WRITTEN PROBLEM A | Can you repeat the entries from the line with "Click the Confirm Bulk Update title bar" to the line with "Viewport: 599px width, 371px height." exactly as they appear?

Learning how to make a teapot is a challenge and a milestone for potters. There are so many components to consider: the teapot spout, the handle, the knob. But the same reason learning how to make a teapot is a challenge, is why it is also a lot of fun. Trying to teach students how to make a teapot in one class period might sound impossible. But Yoko Sekino Bove has found a way and she shares this great ceramic lesson plan today!!
In this post, an excerpt from the pages of Pottery Making Illustrated, Yoko Sekino Bove shares the lesson plan for her 30-Minute Teapot . The beauty of this ceramic lesson plan for teachers is that students can learn how to make a teapot in one class period. If you’re not a teacher, it’s a fun little project to experiment with if you’re needing a break from your usual routine. – Jennifer Poellot Harnetty, editor.
Making a teapot is considered a milestone for many people learning pottery, and it’s often presented as an intellectual challenge. While some get intimidated and struggle to complete their first one, making a teapot becomes easier and more fun the more you make. Teapots are an exercise in designing a three-dimensional structure as well as studying function, proportion, and surface decoration.
This 30-minute teapot ceramic lesson plan offers an opportunity for instructors to talk about teapot mechanics, while allowing students to experiment with design elements. It seems easier for my students to learn how to make their first teapot with handbuilding techniques because they have more control over the forms and sizes.
I consider this ceramic lesson plan a good exercise before proceeding to more complicated, time-intensive projects. Construction of this soft-slab project is finished in one class session without coming back to trim or clean. The teapots will be ready for bisque firing a day or two after construction, so it’s entirely possible for students to complete the whole project within a week.

STORED RECORDS |
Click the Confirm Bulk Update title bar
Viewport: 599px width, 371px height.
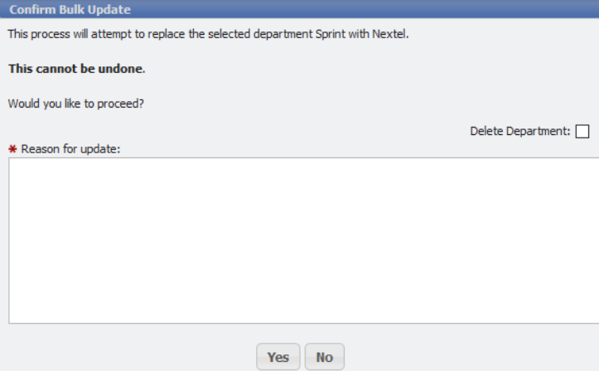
* * *
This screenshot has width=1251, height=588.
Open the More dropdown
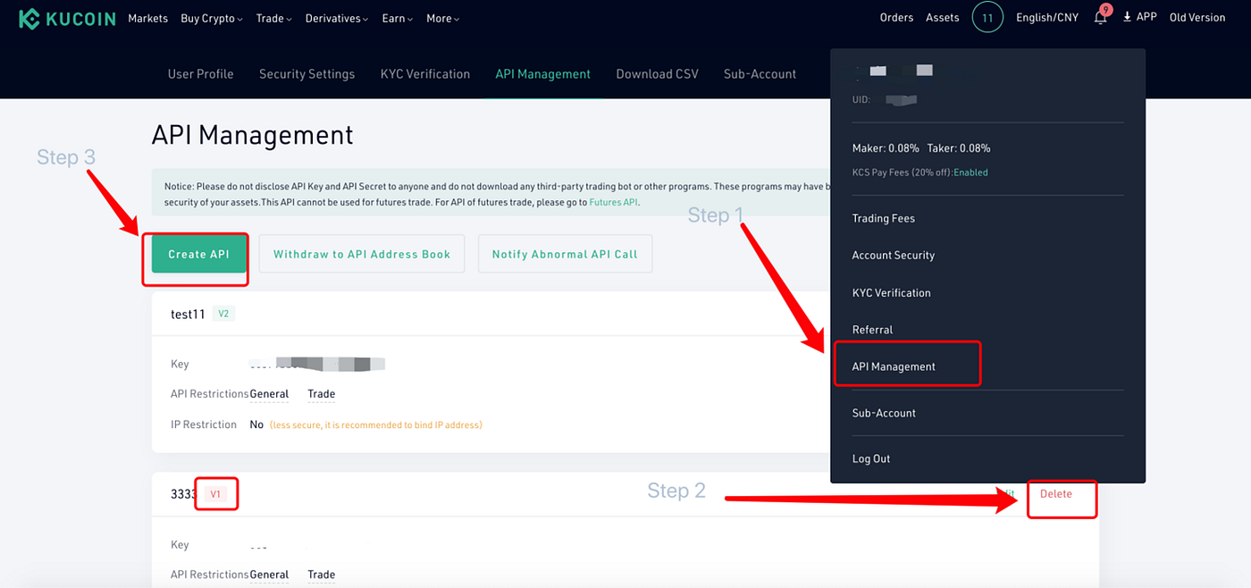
--
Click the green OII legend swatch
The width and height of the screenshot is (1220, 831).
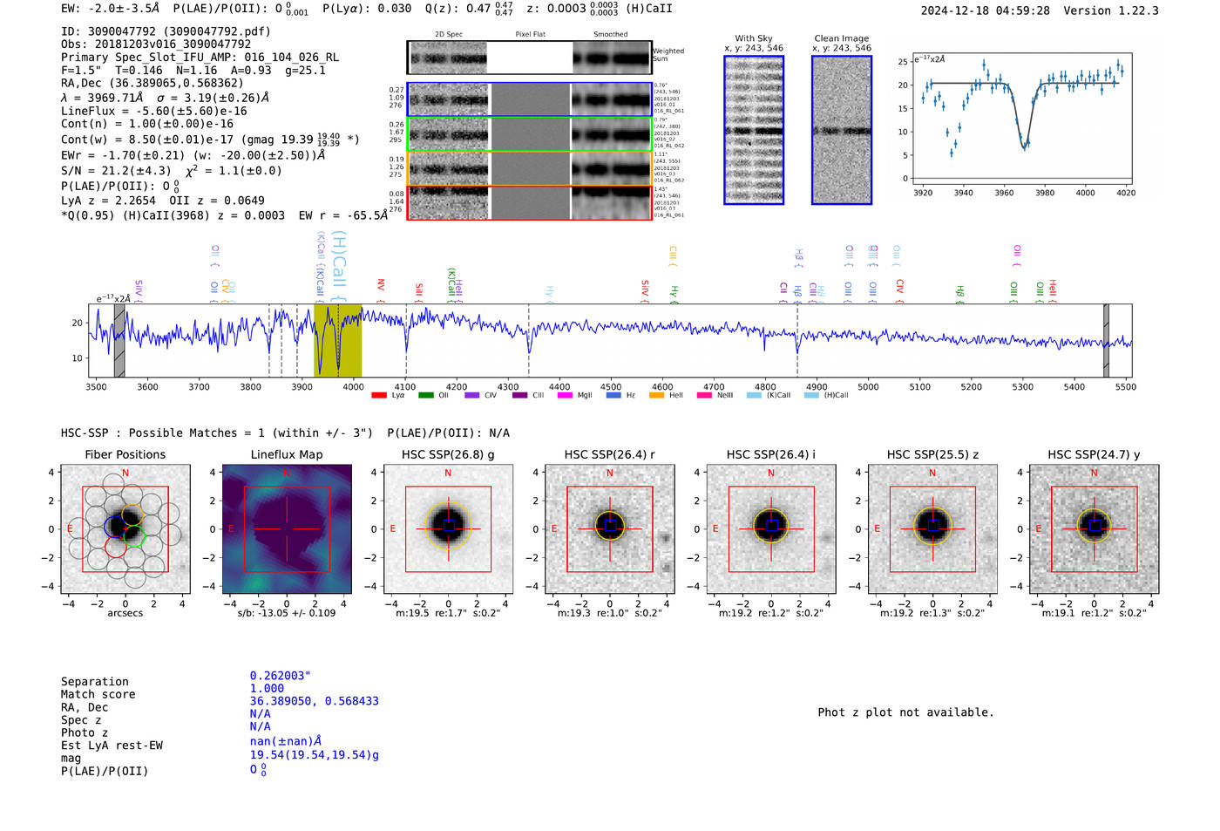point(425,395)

WRITTEN PROBLEM B | Would you reproduce the whole teapot lesson plan text word for word?

EXERCISE ANSWER A |
Click the Confirm Bulk Update title bar
Viewport: 599px width, 371px height.

EXERCISE ANSWER B |
Learning how to make a teapot is a challenge and a milestone for potters. There are so many components to consider: the teapot spout, the handle, the knob. But the same reason learning how to make a teapot is a challenge, is why it is also a lot of fun. Trying to teach students how to make a teapot in one class period might sound impossible. But Yoko Sekino Bove has found a way and she shares this great ceramic lesson plan today!!
In this post, an excerpt from the pages of Pottery Making Illustrated, Yoko Sekino Bove shares the lesson plan for her 30-Minute Teapot . The beauty of this ceramic lesson plan for teachers is that students can learn how to make a teapot in one class period. If you’re not a teacher, it’s a fun little project to experiment with if you’re needing a break from your usual routine. – Jennifer Poellot Harnetty, editor.
Making a teapot is considered a milestone for many people learning pottery, and it’s often presented as an intellectual challenge. While some get intimidated and struggle to complete their first one, making a teapot becomes easier and more fun the more you make. Teapots are an exercise in designing a three-dimensional structure as well as studying function, proportion, and surface decoration.
This 30-minute teapot ceramic lesson plan offers an opportunity for instructors to talk about teapot mechanics, while allowing students to experiment with design elements. It seems easier for my students to learn how to make their first teapot with handbuilding techniques because they have more control over the forms and sizes.
I consider this ceramic lesson plan a good exercise before proceeding to more complicated, time-intensive projects. Construction of this soft-slab project is finished in one class session without coming back to trim or clean. The teapots will be ready for bisque firing a day or two after construction, so it’s entirely possible for students to complete the whole project within a week.